Il 18 settembre 1860 in seguito alla battaglia di Castelfidardo le truppe piemontesi sconfissero quelle svizzere conquistando le Marche e l’Umbria, regioni che poi furono annesse al Regno di Sardegna a seguito di un plebiscito. Il territorio posseduto dalla Chiesa fu ridotto al Lazio. Il re Vittorio Emanuele II si era impegnato con l’imperatore francese Napoleone III a non attaccare Roma, che effettivamente non fu coinvolta nella campagna del 1860. 
Lo scontro con il neo costituito Regno d’Italia era, però, rimandato per poco.  
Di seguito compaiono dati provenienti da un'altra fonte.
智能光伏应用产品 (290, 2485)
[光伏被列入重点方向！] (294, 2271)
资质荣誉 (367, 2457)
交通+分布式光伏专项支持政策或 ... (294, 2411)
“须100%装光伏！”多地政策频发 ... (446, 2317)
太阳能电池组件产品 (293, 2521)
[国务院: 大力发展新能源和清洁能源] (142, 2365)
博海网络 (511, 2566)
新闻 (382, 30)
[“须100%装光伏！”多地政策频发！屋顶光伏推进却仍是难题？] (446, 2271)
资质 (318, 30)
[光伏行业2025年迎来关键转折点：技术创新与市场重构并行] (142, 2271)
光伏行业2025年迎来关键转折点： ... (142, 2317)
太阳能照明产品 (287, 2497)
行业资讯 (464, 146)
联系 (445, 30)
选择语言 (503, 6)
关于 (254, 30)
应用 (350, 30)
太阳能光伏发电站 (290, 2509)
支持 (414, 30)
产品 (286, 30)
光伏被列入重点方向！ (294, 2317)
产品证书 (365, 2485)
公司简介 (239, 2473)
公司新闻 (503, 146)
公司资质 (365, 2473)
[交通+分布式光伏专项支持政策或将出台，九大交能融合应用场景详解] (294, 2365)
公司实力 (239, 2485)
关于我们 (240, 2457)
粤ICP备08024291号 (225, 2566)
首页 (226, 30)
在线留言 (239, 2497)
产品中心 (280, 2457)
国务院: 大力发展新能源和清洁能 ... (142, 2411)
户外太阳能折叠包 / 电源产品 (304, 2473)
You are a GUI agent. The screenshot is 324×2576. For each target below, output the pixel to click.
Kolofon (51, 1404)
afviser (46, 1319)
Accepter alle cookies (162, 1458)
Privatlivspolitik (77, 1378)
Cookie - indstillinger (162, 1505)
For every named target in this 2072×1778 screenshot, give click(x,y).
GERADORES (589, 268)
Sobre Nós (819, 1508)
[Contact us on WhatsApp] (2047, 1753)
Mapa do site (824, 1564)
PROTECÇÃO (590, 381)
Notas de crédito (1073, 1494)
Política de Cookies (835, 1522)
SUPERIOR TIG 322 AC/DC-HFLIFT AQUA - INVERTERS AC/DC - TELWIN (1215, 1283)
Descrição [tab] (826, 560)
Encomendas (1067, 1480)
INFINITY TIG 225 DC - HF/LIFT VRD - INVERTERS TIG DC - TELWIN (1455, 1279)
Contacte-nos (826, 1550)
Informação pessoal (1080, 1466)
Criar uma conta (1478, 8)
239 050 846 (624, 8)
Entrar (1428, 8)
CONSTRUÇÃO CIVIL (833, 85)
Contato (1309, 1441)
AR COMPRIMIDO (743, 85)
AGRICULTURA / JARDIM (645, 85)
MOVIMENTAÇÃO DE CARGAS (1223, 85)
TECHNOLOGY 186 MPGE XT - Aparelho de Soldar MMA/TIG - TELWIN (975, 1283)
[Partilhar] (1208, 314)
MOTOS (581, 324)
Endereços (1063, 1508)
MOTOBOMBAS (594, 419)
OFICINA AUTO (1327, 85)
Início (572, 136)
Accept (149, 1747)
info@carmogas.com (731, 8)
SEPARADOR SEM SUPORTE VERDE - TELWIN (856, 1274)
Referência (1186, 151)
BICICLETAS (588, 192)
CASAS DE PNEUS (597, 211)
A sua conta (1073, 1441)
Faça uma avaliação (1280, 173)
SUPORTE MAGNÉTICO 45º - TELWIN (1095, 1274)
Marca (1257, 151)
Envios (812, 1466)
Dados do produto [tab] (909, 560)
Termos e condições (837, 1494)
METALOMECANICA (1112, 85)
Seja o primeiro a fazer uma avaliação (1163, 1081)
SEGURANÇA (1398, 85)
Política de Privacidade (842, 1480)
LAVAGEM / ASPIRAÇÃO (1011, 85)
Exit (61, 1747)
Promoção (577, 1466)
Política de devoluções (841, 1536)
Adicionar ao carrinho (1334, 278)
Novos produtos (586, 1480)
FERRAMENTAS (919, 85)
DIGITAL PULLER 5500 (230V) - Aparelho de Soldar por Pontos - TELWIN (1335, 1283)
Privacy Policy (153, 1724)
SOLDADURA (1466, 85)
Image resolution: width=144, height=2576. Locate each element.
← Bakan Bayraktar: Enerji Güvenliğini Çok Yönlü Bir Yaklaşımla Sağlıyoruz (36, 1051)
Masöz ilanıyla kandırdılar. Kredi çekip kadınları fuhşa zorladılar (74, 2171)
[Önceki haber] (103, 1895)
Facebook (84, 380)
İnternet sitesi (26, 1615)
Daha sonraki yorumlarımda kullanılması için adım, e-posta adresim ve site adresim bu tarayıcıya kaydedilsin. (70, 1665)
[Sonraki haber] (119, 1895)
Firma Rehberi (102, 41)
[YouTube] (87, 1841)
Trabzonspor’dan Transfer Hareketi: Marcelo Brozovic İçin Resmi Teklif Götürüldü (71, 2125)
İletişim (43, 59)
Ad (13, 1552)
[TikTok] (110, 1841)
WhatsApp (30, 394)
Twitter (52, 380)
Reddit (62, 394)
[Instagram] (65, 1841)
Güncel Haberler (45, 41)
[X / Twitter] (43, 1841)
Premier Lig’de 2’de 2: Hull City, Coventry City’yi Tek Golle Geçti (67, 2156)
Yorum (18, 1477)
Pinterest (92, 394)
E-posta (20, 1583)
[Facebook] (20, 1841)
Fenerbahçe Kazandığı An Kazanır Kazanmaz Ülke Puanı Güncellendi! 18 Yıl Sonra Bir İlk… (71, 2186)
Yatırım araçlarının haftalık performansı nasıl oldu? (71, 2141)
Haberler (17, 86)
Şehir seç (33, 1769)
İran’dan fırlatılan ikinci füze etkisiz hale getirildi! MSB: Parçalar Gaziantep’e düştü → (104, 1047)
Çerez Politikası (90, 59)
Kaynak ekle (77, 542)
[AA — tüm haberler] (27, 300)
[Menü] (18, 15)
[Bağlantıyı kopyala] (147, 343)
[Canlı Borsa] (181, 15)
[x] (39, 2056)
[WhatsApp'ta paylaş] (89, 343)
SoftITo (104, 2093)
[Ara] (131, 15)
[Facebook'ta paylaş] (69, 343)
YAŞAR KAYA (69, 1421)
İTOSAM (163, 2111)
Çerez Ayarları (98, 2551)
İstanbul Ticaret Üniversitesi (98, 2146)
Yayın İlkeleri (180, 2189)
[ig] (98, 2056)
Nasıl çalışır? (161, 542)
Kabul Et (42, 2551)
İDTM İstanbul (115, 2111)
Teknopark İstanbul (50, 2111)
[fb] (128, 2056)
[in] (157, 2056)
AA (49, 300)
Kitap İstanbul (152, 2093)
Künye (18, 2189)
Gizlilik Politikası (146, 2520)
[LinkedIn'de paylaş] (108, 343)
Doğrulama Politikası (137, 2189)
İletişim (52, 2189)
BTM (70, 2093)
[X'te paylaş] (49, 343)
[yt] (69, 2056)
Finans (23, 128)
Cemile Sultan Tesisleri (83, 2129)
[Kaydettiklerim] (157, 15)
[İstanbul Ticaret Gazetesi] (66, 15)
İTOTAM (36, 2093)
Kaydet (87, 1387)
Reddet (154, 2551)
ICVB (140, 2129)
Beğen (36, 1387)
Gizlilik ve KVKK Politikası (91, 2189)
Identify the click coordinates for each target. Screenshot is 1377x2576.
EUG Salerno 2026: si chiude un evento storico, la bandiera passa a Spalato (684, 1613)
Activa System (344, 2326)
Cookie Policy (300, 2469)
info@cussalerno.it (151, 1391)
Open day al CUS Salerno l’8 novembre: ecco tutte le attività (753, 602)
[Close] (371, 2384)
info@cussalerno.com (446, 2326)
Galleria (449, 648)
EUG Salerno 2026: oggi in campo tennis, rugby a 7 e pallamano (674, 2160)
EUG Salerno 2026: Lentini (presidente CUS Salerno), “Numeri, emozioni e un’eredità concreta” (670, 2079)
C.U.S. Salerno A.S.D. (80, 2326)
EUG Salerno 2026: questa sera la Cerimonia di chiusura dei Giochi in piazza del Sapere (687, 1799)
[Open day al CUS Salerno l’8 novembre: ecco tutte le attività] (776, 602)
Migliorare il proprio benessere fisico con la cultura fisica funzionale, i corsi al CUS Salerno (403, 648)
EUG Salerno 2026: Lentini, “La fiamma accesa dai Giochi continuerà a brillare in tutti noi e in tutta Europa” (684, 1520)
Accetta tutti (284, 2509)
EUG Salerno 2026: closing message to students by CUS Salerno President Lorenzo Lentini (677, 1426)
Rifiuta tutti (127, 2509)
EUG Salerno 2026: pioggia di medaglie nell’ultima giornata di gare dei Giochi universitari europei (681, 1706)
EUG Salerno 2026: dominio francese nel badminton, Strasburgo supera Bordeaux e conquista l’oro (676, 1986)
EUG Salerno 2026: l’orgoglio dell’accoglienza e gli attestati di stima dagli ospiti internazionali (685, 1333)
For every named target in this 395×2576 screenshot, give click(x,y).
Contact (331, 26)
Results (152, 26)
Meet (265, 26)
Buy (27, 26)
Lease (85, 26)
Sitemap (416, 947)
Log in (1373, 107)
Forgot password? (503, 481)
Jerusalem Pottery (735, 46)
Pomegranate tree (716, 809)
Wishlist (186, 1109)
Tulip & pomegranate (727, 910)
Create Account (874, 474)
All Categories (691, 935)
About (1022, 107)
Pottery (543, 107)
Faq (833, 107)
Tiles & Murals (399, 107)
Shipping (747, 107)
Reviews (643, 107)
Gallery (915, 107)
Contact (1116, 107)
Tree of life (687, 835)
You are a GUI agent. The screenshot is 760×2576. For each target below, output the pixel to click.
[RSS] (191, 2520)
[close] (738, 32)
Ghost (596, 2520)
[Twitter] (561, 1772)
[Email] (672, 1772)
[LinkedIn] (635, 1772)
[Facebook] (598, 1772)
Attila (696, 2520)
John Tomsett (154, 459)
A metà settembre del 1870 due divisioni dell’esercito italiano al comando di Raffaele Cadorna entrarono nel Lazio e il 18 settembre giunsero a Roma sotto le mura Aureliane. Vista la disparità delle forze in campo e considerata l’inutilità di uno scontro armato, il pontefice ordinò agli zuavi pontifici un’opposizione formale allo scopo di evitare spargimenti di sangue e di rendere comunque evidente la violenza subita, con il proposito “di aprire trattative per la resa ai primi colpi di cannone”. Il 20 settembre Roma fu attaccata e occupata attraverso la breccia di Porta Pia. Alla fine degli scontri si contarono 49 caduti tra l’esercito sabaudo e 19 tra i pontifici. 
Il Papa si ritirò nel Vaticano rifiutando di riconoscere il nuovo Stato e dichiarandosi prigioniero politico. Questa situazione, indicata dalla storiografia come Questione romana (la controversia - dibattuta durante il Risorgimento - relativamente al ruolo di Roma sede del potere temporale del Papa, ma, al tempo stesso, capitale del Regno d’Italia) perdurò fino ai Patti Lateranensi del 1929, sottoscritti in accordo col governo fascista. 
Conseguentemente Pio IX, il 10 settembre 1874, promulgò il famoso “non expedit” con il quale veniva palesemente sconsigliata la partecipazione di ecclesiastici e cattolici alla vita politica del neo Stato italiano, nato da un violento atto contro lo Stato della Chiesa. 
Il 13 maggio 1871 fu promulgata la Legge delle Guarentigie con la quale lo Stato italiano stabiliva unilateralmente i diritti e i doveri dell’autorità papale. Il 21 agosto 1871 Pio IX scrisse a re Vittorio Emanuele II, esprimendo le ragioni per cui non poteva accettare la legge. Fino alla sua morte il Papa continuò a definirsi “prigioniero dello Stato italiano”. 
Una storia molto lontana nel tempo, ma che permette ai noi contemporanei – se ne avessimo voglia – di riavvolgere il filo della storia d’Italia e dei rapporti burrascosi tra il nascente Regno d’Italia e lo Stato Pontificio e la Chiesa Cattolica. Una storia che – come tante altre - non fu fatta solo da aneliti nobili, gesta eroiche, fieri propositi, ma anche da sordidi intrighi di palazzi, tradimenti inverecondi e colpi di scena. Dei quali è intessuto tutto il pontificato dello storico Papa che voleva farsi Re, così magistralmente raccontata da Kertzer.